WHAT YOU WILL DO — Reproduce precisely the lines of the listing below, starting with the line that contains "This screenshot has height=840, width=1445." and stopping after the line that contains "Click the 'storico transazioni' subject title"; include nothing else.

DATA FOR REVIEW —
#####

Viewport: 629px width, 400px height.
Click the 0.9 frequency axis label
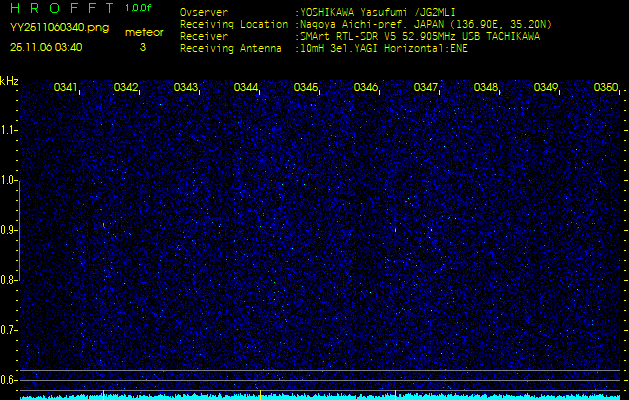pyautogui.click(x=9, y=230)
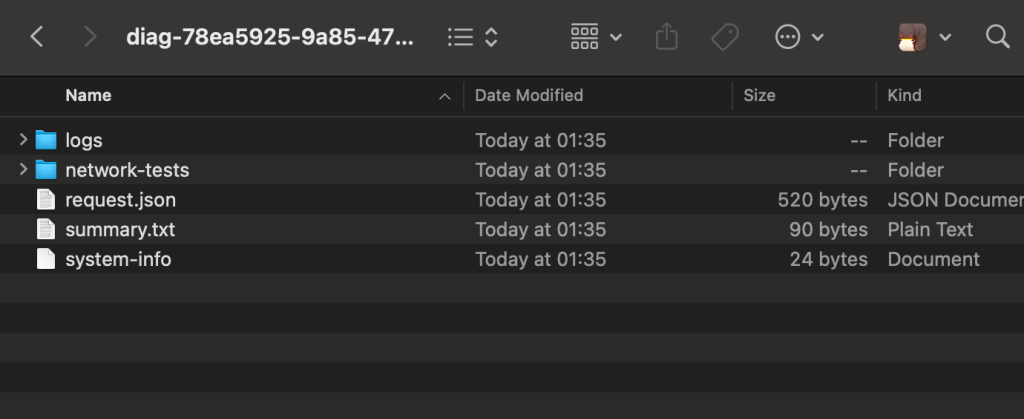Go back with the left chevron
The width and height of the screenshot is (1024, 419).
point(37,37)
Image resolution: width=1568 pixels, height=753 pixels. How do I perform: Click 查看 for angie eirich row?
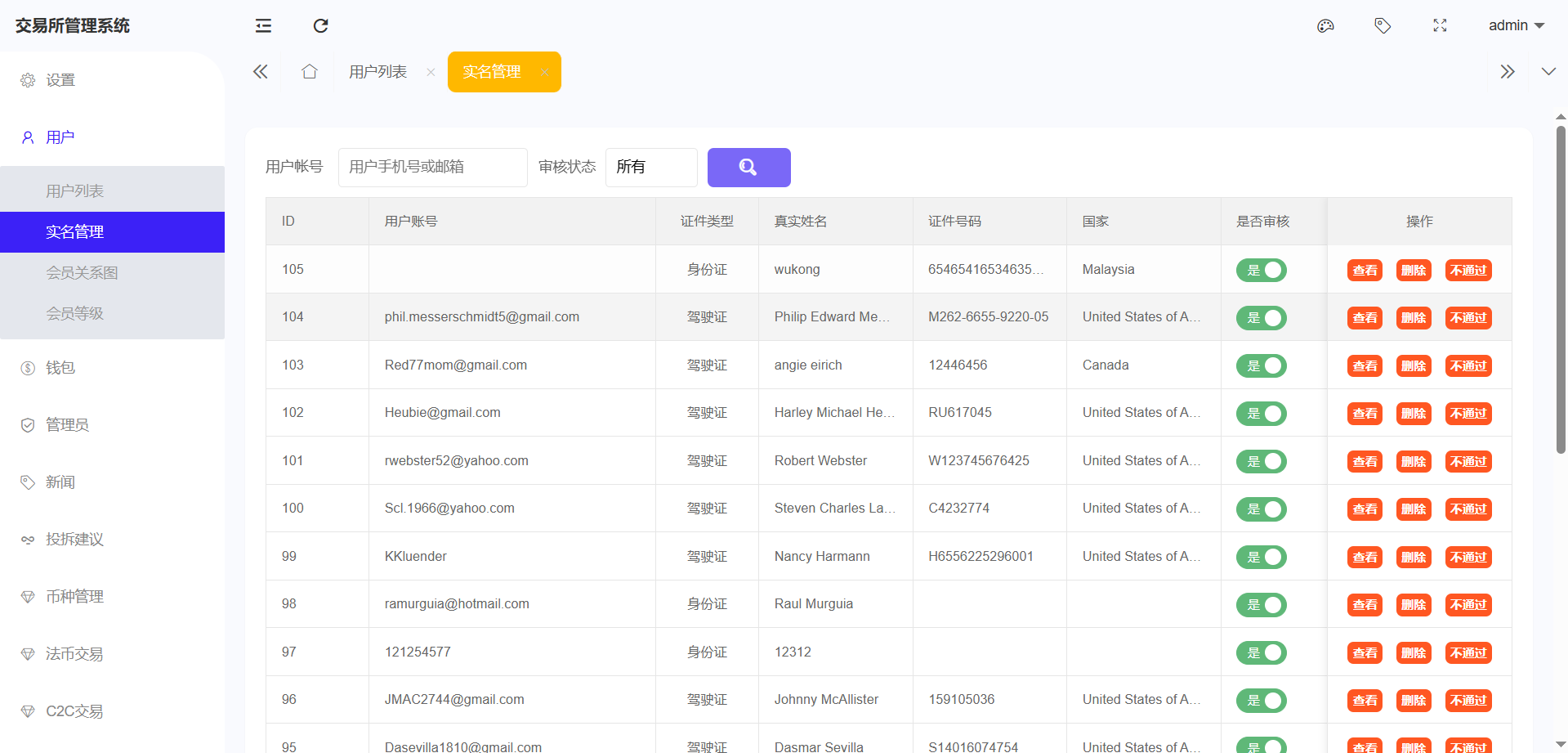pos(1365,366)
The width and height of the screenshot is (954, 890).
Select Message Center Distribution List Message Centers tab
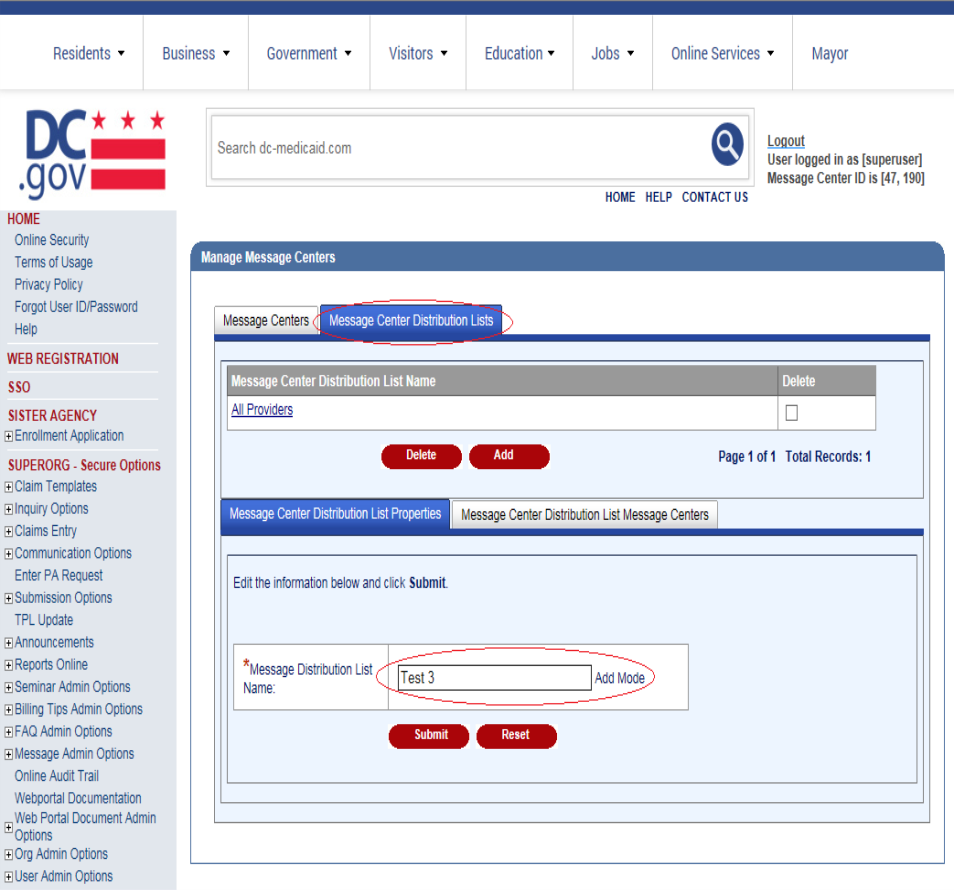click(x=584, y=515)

#####

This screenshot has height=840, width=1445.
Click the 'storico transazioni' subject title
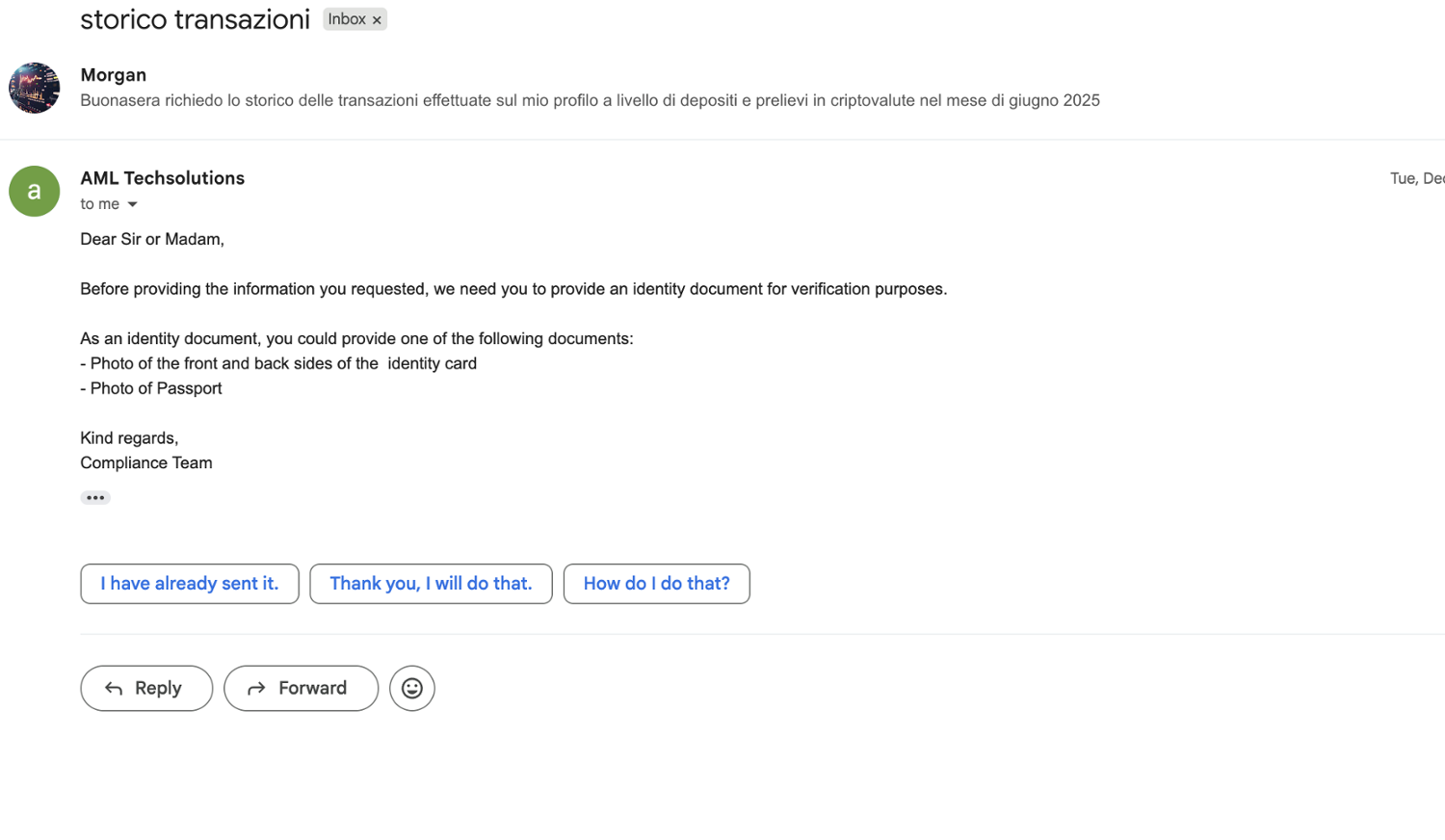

#####

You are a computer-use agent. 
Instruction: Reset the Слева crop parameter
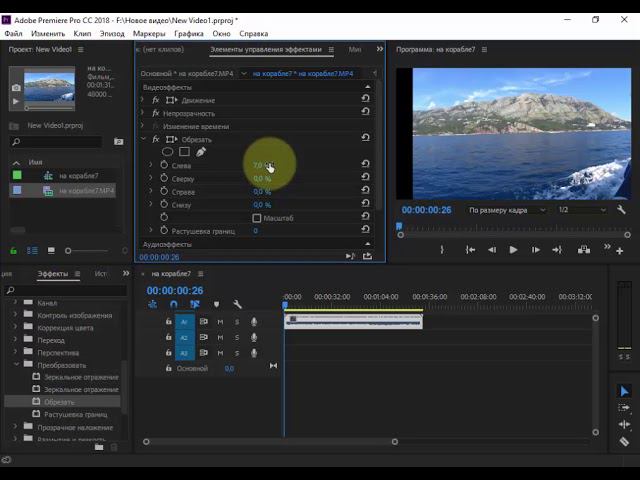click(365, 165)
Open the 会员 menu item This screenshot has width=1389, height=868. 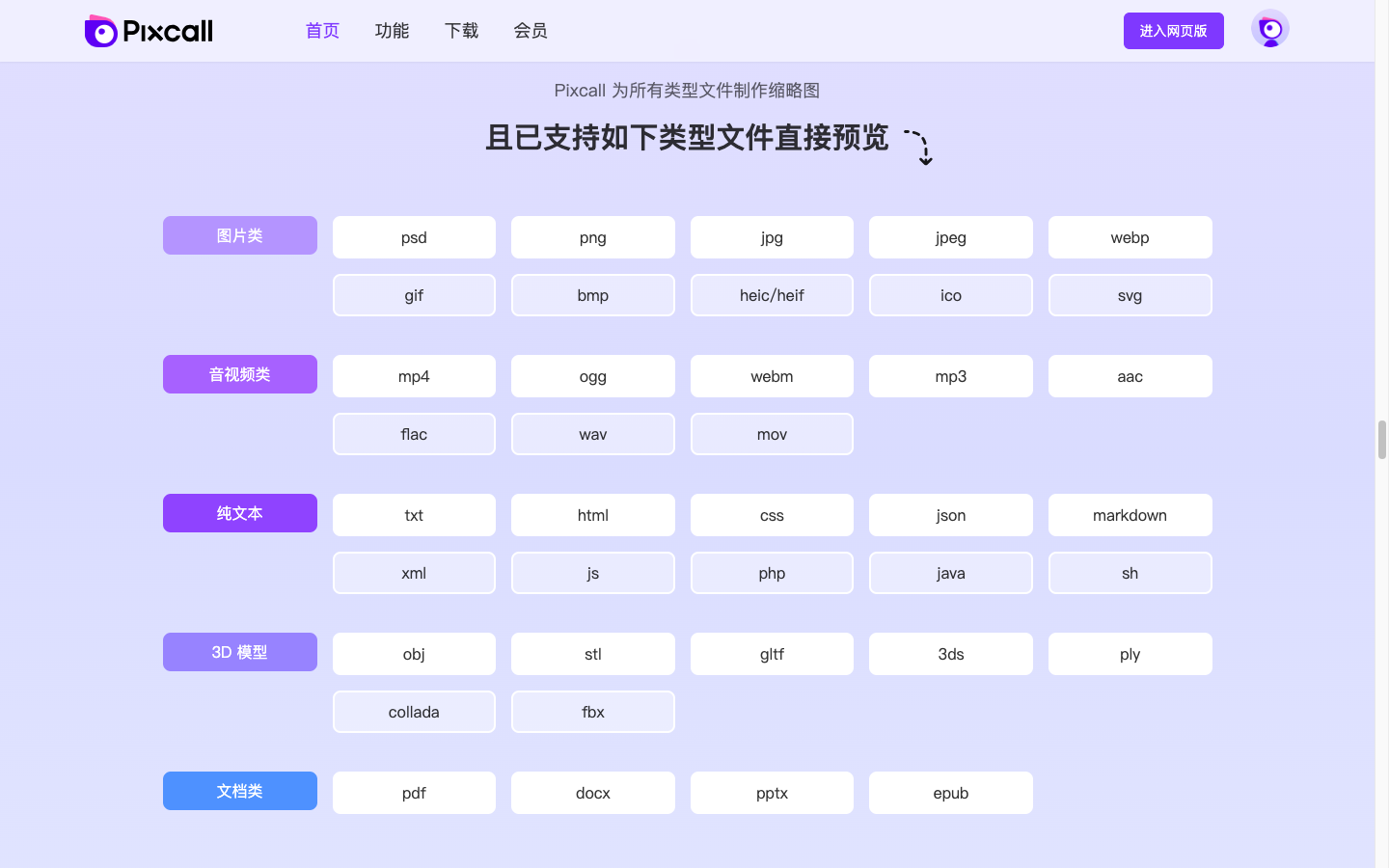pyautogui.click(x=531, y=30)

#####

OUTPUT FOR THIS TASK —
This screenshot has height=840, width=1445.
Click the 'storico transazioni' subject title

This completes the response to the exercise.